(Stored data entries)
──────
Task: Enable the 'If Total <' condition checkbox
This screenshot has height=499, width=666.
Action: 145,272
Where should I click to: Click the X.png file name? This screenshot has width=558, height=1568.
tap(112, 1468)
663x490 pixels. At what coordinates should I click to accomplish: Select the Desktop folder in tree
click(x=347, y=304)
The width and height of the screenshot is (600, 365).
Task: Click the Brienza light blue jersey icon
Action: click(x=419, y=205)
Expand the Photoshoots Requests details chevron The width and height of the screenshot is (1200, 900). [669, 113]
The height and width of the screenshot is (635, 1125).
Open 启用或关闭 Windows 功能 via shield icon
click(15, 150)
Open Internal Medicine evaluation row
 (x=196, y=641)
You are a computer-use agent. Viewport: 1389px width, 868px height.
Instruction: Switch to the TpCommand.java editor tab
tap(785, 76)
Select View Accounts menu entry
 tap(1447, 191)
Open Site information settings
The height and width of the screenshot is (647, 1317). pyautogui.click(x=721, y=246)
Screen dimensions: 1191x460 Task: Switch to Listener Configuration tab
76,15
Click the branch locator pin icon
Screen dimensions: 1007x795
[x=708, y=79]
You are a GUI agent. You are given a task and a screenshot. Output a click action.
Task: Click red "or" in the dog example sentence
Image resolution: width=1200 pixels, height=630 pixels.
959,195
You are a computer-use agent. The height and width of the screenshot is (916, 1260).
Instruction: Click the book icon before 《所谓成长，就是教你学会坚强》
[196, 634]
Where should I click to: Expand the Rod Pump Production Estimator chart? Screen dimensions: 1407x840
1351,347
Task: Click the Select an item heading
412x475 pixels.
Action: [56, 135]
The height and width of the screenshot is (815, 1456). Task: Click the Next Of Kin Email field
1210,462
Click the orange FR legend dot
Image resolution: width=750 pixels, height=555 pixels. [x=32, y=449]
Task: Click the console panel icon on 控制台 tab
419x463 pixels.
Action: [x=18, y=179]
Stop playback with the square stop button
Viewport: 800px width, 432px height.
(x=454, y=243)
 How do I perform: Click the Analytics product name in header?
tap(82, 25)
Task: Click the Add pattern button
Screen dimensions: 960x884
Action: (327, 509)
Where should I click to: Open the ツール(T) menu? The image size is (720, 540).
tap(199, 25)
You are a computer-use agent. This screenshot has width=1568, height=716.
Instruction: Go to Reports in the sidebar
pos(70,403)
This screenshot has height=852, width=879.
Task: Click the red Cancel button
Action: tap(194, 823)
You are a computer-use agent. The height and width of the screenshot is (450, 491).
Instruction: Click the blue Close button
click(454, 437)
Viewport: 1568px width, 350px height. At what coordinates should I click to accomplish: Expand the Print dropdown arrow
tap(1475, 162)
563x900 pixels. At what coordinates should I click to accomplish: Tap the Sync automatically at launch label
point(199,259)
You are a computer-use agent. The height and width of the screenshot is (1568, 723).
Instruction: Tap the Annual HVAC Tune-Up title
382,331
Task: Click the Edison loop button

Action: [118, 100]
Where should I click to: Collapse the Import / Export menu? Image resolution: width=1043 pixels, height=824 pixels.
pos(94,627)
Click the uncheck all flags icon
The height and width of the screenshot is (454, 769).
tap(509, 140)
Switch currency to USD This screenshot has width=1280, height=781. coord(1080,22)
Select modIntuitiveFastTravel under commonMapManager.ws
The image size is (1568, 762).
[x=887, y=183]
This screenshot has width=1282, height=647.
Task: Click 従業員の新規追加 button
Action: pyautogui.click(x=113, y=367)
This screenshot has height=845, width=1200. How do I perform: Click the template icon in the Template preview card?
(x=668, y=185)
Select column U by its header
──────
• _What you should do_
What is the number of lines above that hold the word "agent"? Answer with that number alone.

• _Written answer_
6